Law & Courts

Appeals Court Again Backs Transgender Student, But on Narrower Grounds Amid Signs of Rift

By Mark Walsh — July 14, 2021 4 min read
Image of a gavel.
  • Save to favorites
  • Print

A federal appeals court panel issued a revised opinion Wednesday that again rules for a Florida transgender student but on narrower grounds than a decision released last year.

The new opinion suggests some behind-the-scenes wrangling on whether the full appeals court would reconsider the case and reveals a deep rift over the issue of legal protections for transgender students.

Last August, the panel of the U.S. Court of Appeals for the 11th Circuit, in Atlanta, ruled 2-1 for student Drew Adams on the grounds of both the 14th Amendment equal-protection clause and Title IX of the Education Amendments of 1972, which bars sex discrimination in federally funded schools.

The new opinion in Adams v. St. Johns County School Board rules only on equal-protection grounds for Adams, who challenged a school board policy that barred him from the boys’ restroom after he began presenting as a boy when he entered Nease High School in Ponte Vedra, Fla., in 2015.

Chief Judge Beverly B. Martin said that just after the panel had issued its original ruling last August, one member of the full 11th Circuit court took a procedural step that delayed the issuance of a final judgment in the case. That was evidently to give the full court time to consider whether to rehear the case.

“In an effort to get broader support among our colleagues, we vacate the opinion issued on August 7, 2020, … and replace it with this one,” Martin wrote. “This revised opinion does not reach the Title IX question and reaches only one ground under the Equal Protection Clause instead of the three Equal Protection rulings we made in the August 7 opinion.”

Meanwhile, the majority and the dissent in the revised panel opinion traded some sharp barbs.

“The majority of the pages in the dissent are directed at an opinion no longer in existence,” Martin wrote. “Indeed much of the dissent continues to shadowbox with an opinion we never wrote. We view the dissent’s recycling of outdated arguments as an apt metaphor for its analytical approach.”

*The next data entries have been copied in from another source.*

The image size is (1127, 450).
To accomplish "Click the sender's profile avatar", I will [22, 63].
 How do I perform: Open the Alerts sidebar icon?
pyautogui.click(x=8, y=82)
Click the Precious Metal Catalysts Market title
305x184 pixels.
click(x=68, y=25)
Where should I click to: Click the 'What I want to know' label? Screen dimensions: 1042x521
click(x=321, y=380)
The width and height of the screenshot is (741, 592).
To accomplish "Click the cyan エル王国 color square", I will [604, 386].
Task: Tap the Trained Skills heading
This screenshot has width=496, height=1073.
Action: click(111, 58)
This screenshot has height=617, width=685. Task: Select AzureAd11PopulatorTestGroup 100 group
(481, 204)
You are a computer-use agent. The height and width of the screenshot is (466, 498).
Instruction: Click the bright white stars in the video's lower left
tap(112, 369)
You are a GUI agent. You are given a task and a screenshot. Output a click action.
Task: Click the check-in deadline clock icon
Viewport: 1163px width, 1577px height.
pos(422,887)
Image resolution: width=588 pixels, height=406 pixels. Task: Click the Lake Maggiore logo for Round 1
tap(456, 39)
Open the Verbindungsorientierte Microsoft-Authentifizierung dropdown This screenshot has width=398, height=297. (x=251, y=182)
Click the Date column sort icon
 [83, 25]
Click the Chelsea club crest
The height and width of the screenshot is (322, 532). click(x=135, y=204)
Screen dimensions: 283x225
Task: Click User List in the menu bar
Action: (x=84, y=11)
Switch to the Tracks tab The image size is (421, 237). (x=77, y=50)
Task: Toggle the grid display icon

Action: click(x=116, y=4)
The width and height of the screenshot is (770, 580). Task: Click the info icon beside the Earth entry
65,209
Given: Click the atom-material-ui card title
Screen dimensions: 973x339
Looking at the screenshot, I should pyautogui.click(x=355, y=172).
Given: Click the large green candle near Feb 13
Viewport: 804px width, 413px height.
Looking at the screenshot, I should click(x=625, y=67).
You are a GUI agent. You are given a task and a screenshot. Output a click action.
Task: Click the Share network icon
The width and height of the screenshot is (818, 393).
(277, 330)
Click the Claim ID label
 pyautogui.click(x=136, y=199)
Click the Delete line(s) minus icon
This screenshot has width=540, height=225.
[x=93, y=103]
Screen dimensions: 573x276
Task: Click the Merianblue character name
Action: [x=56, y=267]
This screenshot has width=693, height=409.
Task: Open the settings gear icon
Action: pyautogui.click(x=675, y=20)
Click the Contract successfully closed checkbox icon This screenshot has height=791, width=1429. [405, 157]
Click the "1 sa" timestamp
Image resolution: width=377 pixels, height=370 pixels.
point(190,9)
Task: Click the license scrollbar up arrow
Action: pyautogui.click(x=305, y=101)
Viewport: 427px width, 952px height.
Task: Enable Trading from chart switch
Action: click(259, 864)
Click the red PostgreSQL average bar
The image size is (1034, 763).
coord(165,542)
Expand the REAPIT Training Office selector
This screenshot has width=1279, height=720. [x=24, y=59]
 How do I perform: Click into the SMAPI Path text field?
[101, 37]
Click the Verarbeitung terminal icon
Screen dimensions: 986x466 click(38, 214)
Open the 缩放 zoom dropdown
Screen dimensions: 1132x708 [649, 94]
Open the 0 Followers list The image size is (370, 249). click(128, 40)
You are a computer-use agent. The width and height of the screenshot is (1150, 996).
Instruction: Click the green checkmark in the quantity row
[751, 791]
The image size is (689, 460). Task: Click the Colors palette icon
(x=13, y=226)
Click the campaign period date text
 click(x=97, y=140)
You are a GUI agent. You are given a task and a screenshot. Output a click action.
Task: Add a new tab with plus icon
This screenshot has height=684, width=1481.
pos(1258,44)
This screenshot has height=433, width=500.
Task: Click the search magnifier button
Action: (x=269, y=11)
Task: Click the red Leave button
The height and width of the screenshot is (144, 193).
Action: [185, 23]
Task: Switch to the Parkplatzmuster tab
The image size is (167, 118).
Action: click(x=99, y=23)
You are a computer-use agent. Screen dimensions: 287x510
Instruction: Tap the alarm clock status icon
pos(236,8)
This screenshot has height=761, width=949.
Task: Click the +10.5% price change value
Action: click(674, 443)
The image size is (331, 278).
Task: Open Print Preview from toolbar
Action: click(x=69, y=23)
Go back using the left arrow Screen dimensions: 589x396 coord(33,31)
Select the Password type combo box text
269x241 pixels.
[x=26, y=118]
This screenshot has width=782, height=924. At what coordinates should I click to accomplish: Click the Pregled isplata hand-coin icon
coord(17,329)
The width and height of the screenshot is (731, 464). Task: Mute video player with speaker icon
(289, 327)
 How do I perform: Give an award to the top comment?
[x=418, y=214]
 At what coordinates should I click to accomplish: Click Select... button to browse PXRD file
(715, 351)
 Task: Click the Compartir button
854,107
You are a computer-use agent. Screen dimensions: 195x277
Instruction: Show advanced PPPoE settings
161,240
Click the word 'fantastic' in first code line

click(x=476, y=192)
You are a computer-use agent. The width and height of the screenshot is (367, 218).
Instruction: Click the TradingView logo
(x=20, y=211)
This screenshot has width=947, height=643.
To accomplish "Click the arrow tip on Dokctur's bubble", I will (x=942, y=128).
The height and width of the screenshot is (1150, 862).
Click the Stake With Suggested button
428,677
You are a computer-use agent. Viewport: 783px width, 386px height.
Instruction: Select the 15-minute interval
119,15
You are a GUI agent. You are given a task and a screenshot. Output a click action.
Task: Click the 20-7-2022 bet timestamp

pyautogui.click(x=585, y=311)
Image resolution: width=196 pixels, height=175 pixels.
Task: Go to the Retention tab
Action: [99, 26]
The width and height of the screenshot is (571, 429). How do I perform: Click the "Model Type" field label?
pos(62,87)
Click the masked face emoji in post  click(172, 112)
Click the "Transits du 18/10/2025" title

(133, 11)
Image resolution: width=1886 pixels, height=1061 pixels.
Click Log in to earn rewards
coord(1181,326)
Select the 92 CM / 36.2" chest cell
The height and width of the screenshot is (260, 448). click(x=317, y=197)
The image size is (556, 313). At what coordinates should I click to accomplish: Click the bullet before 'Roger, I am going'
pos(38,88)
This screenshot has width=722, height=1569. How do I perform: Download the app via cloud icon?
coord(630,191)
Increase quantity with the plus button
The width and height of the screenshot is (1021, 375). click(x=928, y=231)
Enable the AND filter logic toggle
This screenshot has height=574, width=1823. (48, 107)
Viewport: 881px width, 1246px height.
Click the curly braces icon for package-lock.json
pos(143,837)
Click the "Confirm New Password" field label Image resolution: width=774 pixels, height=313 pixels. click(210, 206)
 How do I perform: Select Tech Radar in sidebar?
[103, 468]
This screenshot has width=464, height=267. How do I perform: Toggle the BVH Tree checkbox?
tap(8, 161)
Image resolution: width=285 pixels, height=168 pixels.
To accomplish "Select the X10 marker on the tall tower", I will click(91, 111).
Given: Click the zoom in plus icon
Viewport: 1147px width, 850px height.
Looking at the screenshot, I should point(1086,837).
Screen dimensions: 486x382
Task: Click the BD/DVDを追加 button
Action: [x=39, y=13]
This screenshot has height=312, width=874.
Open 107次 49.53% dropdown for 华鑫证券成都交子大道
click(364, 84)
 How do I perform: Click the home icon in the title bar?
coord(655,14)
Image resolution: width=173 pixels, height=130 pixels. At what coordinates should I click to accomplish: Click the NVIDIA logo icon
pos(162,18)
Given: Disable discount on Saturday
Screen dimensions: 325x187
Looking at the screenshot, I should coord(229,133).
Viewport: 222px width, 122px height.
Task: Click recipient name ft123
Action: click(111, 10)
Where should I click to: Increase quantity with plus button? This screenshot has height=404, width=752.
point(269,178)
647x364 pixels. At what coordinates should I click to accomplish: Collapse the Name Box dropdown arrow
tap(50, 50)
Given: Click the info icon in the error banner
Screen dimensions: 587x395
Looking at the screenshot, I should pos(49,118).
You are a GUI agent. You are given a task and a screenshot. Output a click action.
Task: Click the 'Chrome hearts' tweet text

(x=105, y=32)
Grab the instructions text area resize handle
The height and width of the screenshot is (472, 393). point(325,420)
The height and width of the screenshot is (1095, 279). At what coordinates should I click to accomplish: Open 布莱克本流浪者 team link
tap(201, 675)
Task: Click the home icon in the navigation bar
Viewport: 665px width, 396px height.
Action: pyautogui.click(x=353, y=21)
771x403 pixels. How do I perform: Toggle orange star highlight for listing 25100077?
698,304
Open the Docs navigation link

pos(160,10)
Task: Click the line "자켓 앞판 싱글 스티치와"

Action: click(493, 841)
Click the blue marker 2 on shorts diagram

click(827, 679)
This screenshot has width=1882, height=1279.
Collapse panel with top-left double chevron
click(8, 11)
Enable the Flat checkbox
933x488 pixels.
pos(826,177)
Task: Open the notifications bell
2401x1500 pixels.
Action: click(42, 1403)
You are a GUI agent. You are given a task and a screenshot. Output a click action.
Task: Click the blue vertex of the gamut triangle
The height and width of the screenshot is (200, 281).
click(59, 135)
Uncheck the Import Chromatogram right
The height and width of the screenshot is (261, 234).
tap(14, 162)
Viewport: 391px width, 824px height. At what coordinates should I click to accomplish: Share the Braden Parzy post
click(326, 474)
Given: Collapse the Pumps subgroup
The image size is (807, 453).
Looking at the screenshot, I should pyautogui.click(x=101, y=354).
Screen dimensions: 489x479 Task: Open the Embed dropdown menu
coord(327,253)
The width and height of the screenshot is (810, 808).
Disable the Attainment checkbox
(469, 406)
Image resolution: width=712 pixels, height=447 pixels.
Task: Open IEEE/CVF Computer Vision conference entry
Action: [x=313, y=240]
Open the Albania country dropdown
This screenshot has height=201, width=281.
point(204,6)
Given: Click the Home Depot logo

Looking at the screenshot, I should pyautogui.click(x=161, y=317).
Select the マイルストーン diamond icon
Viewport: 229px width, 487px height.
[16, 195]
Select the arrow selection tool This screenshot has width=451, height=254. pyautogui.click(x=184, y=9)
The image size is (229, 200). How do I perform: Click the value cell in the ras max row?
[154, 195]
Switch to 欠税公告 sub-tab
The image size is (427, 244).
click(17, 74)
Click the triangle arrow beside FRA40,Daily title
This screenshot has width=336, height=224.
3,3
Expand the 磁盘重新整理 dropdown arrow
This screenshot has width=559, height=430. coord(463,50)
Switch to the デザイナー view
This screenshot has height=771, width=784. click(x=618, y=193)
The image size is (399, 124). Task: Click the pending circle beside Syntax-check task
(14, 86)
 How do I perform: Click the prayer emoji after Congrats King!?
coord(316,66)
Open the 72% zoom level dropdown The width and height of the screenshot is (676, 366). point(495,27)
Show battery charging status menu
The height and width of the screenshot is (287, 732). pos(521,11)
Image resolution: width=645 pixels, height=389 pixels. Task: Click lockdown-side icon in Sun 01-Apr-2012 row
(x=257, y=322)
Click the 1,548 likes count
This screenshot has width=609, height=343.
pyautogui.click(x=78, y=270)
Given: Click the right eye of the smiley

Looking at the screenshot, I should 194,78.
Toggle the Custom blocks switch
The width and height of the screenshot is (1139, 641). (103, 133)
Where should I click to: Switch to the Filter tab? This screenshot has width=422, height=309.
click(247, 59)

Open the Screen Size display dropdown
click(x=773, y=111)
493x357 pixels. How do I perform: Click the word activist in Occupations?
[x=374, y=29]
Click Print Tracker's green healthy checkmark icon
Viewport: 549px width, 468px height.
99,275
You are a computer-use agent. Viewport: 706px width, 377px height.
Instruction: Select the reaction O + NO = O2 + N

Judge William H. Pryor Jr., who slightly revised the dissent he wrote last August but stood by his views in support of the school district, said “the new majority opinion is shorter, but it is no less wrong.”

“By failing to address head-on the lawfulness of sex-separated bathrooms in schools, the majority recasts the school policy as classifying students on the basis of transgender status,” Pryor said. “And based on this recasting, it reached the remarkable conclusion that schoolchildren have no sex-specific privacy interests when using the bathroom.”

The new opinion in the Florida case comes as transgender student rights continue to be hotly debated in courtrooms and state legislatures. At least one other federal appeals court has ruled that Title IX protects transgender students as they seek to use school restrooms and locker rooms consistent with their gender identity.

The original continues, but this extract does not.